Posted on March 27, 2014 03:05 by David Hynes

On December 18, 2013, Kurt Mix, a former BP engineer was convicted 18 U.S.C. 1512(c)(1); which prohibits individuals from “corruptly… alter[ing], destroy[ing], mutliat[ing] or conceal[ing] a record, document, or other object, or attempt[ing] to do so, with the intent to impair the object’s integrity or available for use in an official proceeding.” 

Mr. Mix had been the first criminal conviction stemming from the Deepwater Horizon oil spill, indicted in May of 2012, two years after the 2010 disaster. While Mr. Mix was employed at BP, he received ten (10) notices from BP that he was required to preserve all of his spill-related records. However, Mr. Mix deleted a string of texts to and from his supervisor, Jonathan Sprague. While the verdict may be overturned due to jury misconduct, the verdict carries with it a potential twenty (20) years in prison and $250,000 fine. His sentencing is set for March 26, 2014. 
While there is little likelihood that your client or company will be under such heavy scrutiny from the US government than BP following the blowout, there are lessons to learn useful to minimizing risks in all litigation with E-Discovery (which is to say, all litigation). 

1- Know the data storage policies—Almost all companies with any amount of data will eventually purge their information. Find out your organization’s deletion timetable, and if there are “sensitive folders” which are retained for longer.  If there is a lawsuit, you need to know how soon the standard purging will take place.

2-Establish (or broaden) a Policy—while many companies have some kind of policy, make sure the policy includes all methods of communication and data storage. Does your organization’s policies include texting? According to recent Pew Research Center’s studies, over 81% of American adults text.  Over 60% of American adults use their cellphone for the internet, is your corporate cellphone policy inclusive of this data?

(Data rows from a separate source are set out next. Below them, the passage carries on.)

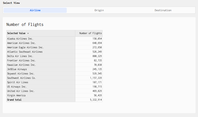This screenshot has width=198, height=117.
Task: Click the JetBlue Airways row label
Action: [17, 69]
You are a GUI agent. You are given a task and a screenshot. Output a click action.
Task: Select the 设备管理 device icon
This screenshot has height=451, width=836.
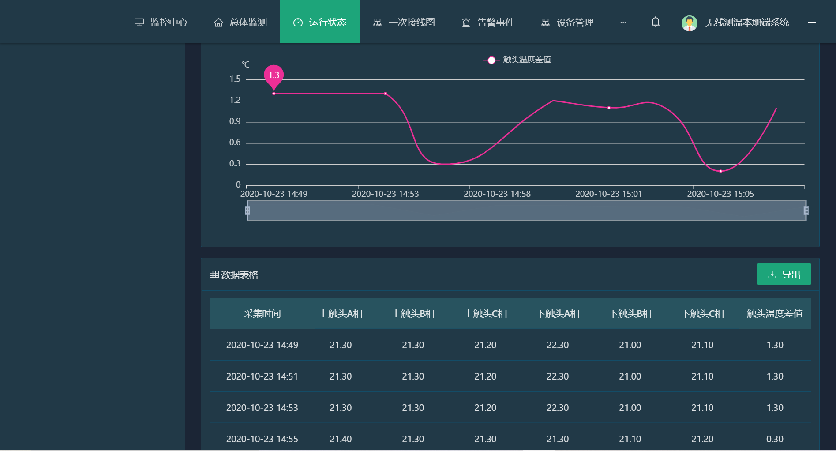(545, 22)
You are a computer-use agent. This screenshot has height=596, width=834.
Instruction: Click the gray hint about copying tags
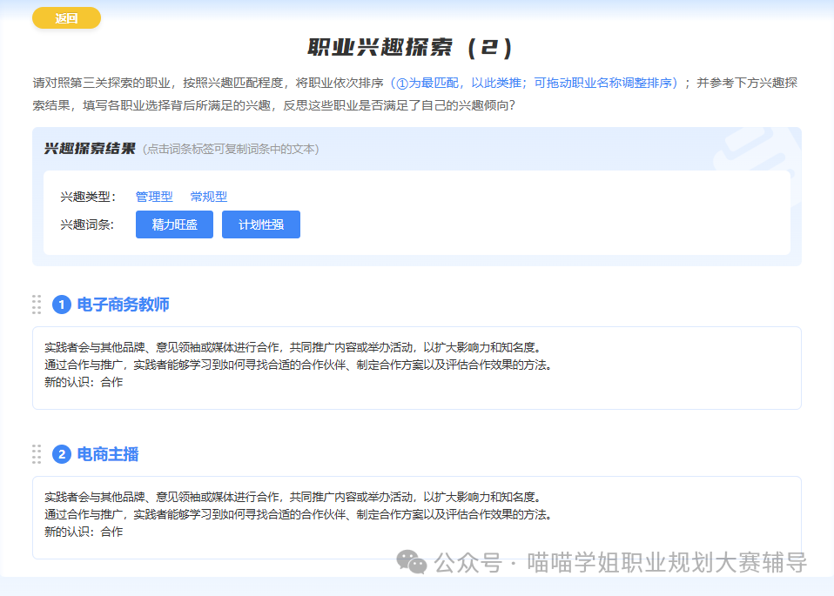click(x=231, y=150)
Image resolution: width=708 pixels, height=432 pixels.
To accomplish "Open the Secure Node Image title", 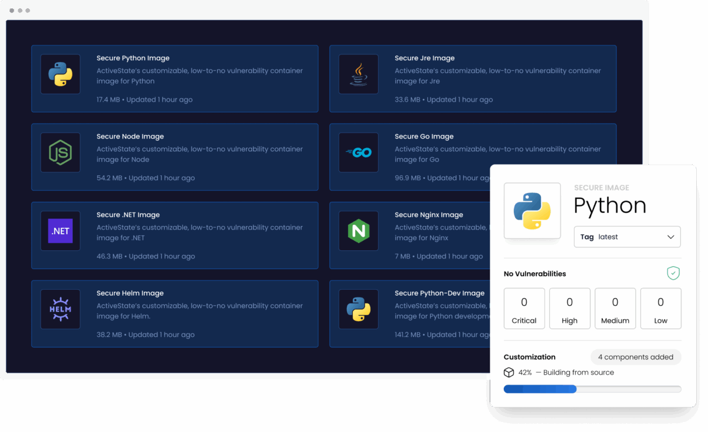I will 130,136.
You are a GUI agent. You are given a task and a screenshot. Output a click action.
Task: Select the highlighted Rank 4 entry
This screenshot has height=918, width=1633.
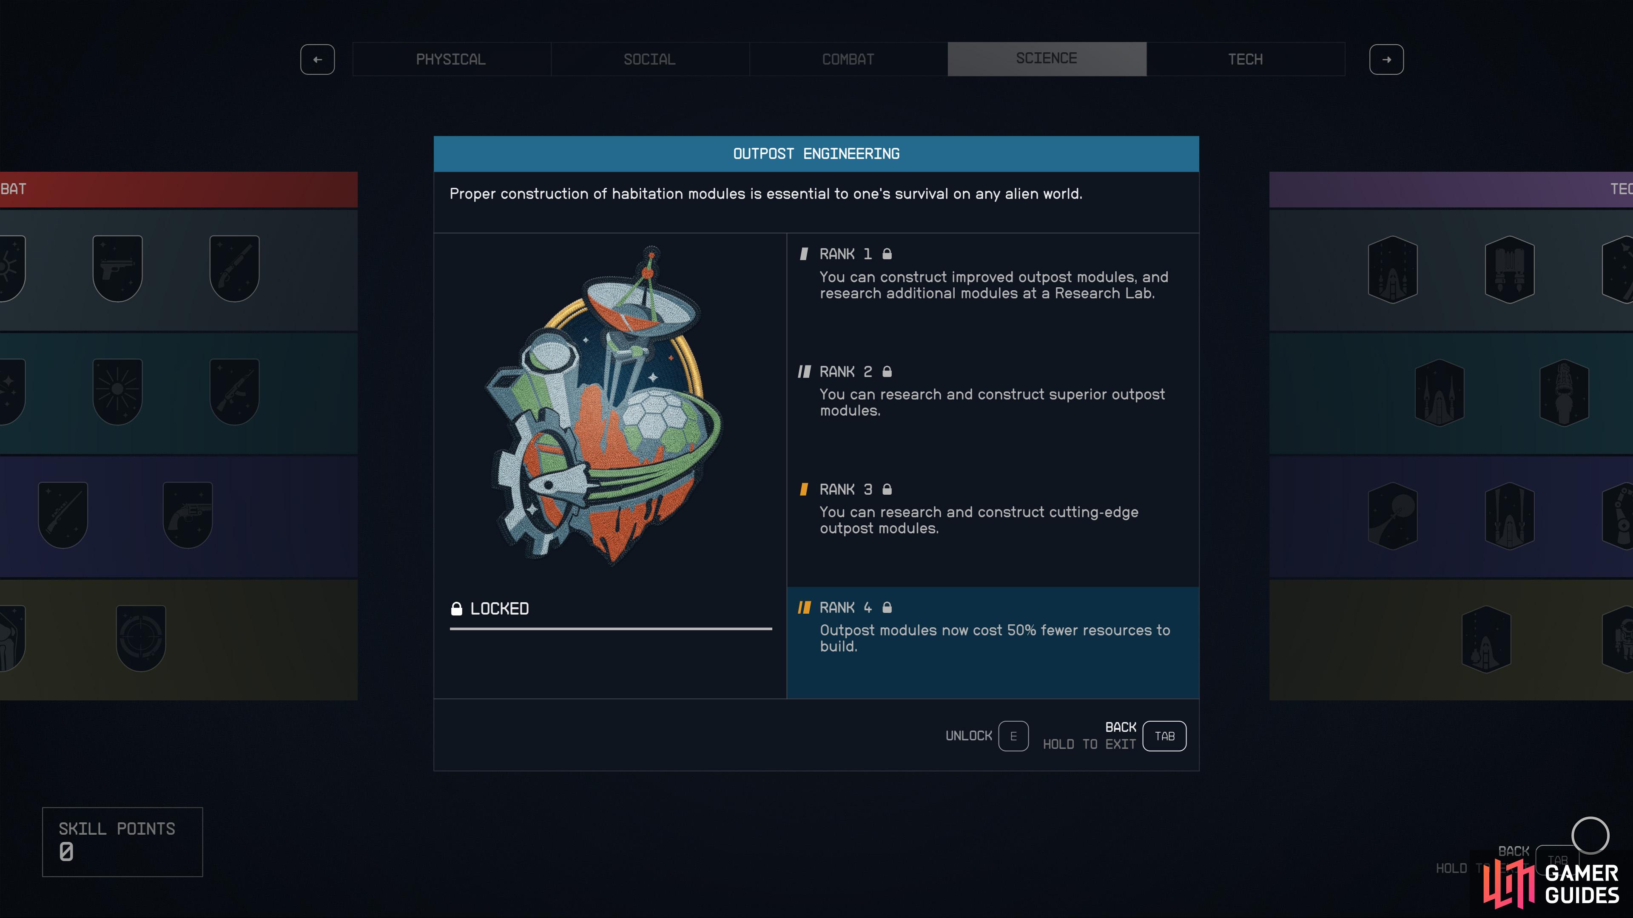pos(993,642)
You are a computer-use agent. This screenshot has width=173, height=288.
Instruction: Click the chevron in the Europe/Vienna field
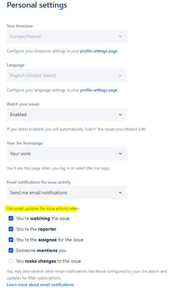pos(120,36)
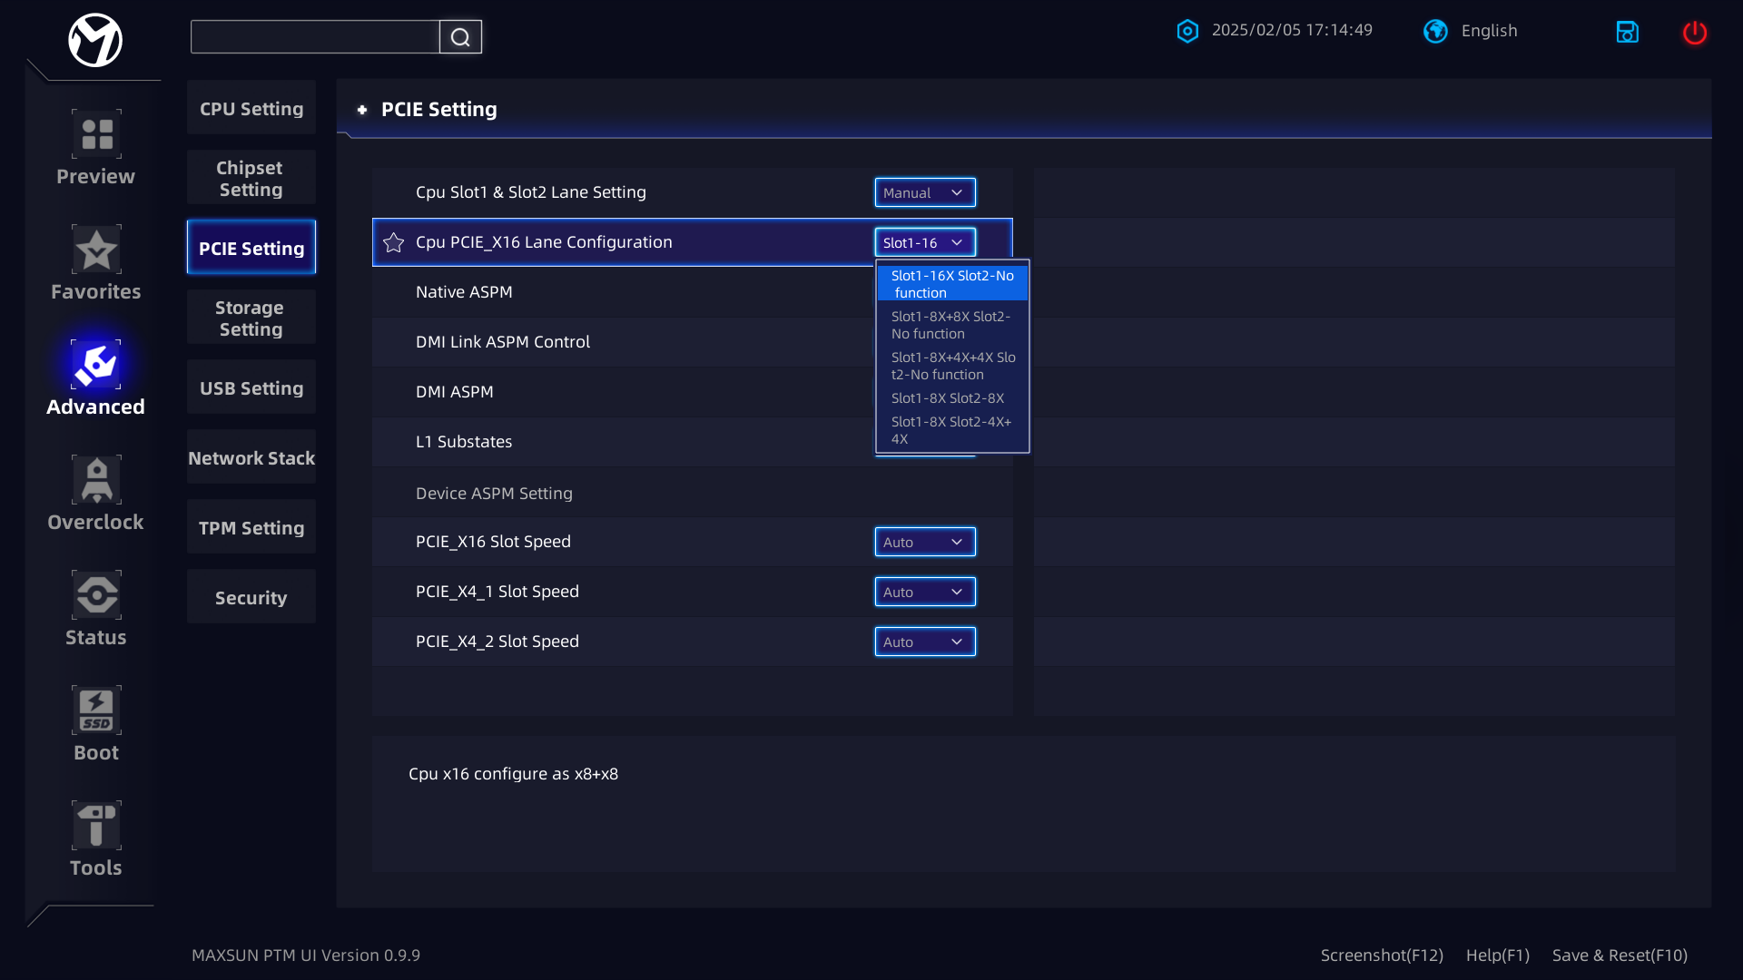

3-Education is Key—Your employees will not understand this intuitively. While most employees will not emulate Mr. Mix and erase sensitive data after being told numerous times to keep it. The organization must make sure its employees do not inadvertently destroy potentially sensitive information. 

4.-Create Fail-safes—Like data redundancy, make sure multiple people in your organization truly knows the policy, and comprehends the risk of not complying with the policy. Whether you nominate Human Resources to better educate, or IT to facilitate information exchanges, make sure there are multiple people who can help you say “stop, it’s time to save.”

5. On the flip side—Quickly determine if you need to identify and use an e-discovery forensic specialist. It is possible to recover deleted texts, emails, photos, and other ESI. As technology is constantly changing and individuals’ sense of privacy may change, be proactive, and have a procedure of dealing with sensitive information.  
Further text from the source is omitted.